Closed nightskylark closed 3 years ago

nightskylark commented 3 years ago

Steps to reproduce in Node.js: (npm install globalize cldr-data)

Case 1.

var Globalize = require( "globalize" );
Globalize.load( require( "cldr-data" ).entireSupplemental() );
Globalize.load( require( "cldr-data" ).entireMainFor( "en" ) );
Globalize("en").formatDate(new Date(2021,0,3), {raw: 'w'});

It returns 1 but the weekData.firstDay is 0 in 'en' locale and weekData.minDays is 1, so the result should be 2. image

Case 2.

var Globalize = require( "globalize" );
Globalize.load( require( "cldr-data" ).entireSupplemental() );
Globalize.load( require( "cldr-data" ).entireMainFor( "de" ) );
Globalize("de").formatDate(new Date(2021,0,4), {raw: 'w'});

It returns 0 but the weekData.firstDay is 1 in 'de' locale and weekData.minDays is 4, so the result should be 1. image

Solution Here is a mistake in calculation: https://github.com/globalizejs/globalize/blob/master/src/date/format.js#L151 The previously calculated value of the value variable is the count of days in the first week in year that belongs to the previous year. In 'en' locale in 2021 it will be 5 (27-31 of December 2020). The dateDayOfYear( date ) returns a distance between the first day of year and the current day.

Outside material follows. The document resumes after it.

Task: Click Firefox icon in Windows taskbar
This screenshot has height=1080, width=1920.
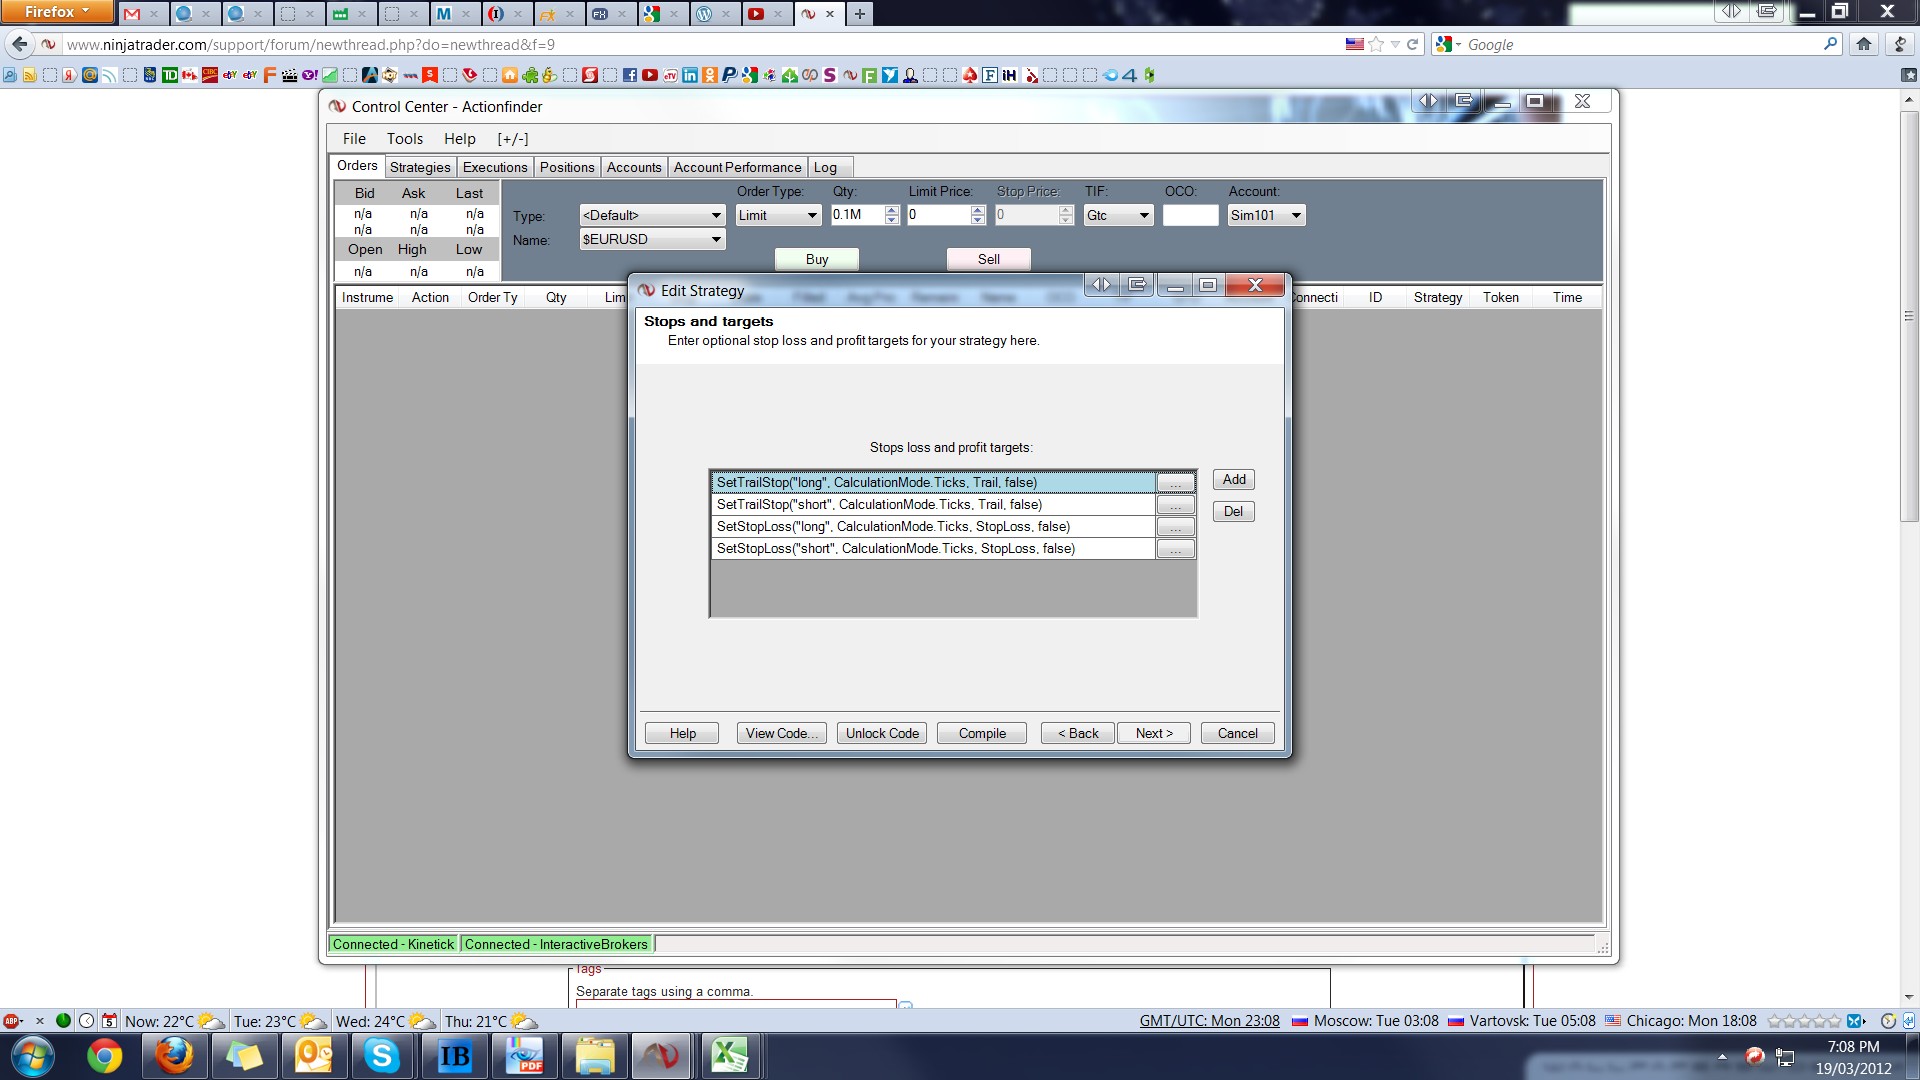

For the 3th of January it will be 2. So our calculation is (5 (27-31 of December) + 2 (2-3 of January)) / 7. But there is no 1st of January here! What we need is to add +1 to the formula like this:

dateDayOfYear( date ) + 1 + value ) / 7

rxaviers commented 3 years ago

Thanks for filing the issue and your detailed debugging. If you (or someone) can (a) confirm your logic matches UTS#35 and (b) submit a PR, it will be accepted. Thanks

nightskylark commented 3 years ago

(a) confirm your logic matches UTS#35

I'm sure that "my logic" matches the standard because the "w" pattern means "Week of Year (numeric)" (See here). All days of the single week should have the same Week of Year index. I don't think it is described in the specification, because it's the basic logic that doesn't have to be explained.

rxaviers commented 3 years ago

Perfect! 👍 Awesome you've already created a draft PR.